** Task input **
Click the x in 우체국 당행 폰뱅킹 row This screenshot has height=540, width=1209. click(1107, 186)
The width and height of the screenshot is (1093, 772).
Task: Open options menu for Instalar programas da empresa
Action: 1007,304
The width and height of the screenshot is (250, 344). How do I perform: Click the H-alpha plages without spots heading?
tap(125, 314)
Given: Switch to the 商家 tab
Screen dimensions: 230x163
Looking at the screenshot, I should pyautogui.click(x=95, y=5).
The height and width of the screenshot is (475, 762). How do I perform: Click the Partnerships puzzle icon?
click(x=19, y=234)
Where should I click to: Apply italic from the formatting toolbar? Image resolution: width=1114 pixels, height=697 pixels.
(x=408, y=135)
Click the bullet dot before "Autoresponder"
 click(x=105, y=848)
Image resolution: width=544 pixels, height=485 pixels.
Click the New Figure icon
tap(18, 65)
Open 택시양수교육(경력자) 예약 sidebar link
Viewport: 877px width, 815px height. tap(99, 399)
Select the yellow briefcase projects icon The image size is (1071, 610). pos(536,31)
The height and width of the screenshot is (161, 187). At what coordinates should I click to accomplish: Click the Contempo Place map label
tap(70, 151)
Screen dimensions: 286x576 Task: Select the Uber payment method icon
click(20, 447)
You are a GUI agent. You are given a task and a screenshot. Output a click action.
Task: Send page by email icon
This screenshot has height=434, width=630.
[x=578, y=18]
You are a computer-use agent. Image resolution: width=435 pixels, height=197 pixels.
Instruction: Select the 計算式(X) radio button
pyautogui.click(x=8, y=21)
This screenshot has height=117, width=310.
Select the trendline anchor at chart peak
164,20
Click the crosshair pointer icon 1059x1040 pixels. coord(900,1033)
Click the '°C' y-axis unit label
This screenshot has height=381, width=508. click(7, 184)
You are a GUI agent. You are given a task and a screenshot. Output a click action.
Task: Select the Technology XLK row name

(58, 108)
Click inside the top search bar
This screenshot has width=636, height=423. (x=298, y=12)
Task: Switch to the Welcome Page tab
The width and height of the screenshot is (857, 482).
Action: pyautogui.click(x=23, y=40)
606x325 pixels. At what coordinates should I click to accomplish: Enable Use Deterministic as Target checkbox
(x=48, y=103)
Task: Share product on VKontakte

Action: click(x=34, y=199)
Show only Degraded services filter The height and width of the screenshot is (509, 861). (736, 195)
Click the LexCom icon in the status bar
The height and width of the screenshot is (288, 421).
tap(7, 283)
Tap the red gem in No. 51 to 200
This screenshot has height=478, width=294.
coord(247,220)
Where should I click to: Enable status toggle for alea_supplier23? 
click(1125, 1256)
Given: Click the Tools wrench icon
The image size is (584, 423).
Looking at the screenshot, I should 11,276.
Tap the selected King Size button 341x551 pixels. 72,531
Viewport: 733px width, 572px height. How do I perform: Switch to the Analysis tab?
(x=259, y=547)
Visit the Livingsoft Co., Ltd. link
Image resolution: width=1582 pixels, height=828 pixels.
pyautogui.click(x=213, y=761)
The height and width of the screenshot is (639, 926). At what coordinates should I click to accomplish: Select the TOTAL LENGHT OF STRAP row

** Required work **
Give back precisely the lines above that start at the line containing "Task: Share product on VKontakte" and end at the line containing "Given: Click the Tools wrench icon", inclusive. No other lines belong in the output.

** Exercise result **
Task: Share product on VKontakte

Action: click(x=34, y=199)
Show only Degraded services filter The height and width of the screenshot is (509, 861). (736, 195)
Click the LexCom icon in the status bar
The height and width of the screenshot is (288, 421).
tap(7, 283)
Tap the red gem in No. 51 to 200
This screenshot has height=478, width=294.
coord(247,220)
Where should I click to: Enable status toggle for alea_supplier23? 
click(1125, 1256)
Given: Click the Tools wrench icon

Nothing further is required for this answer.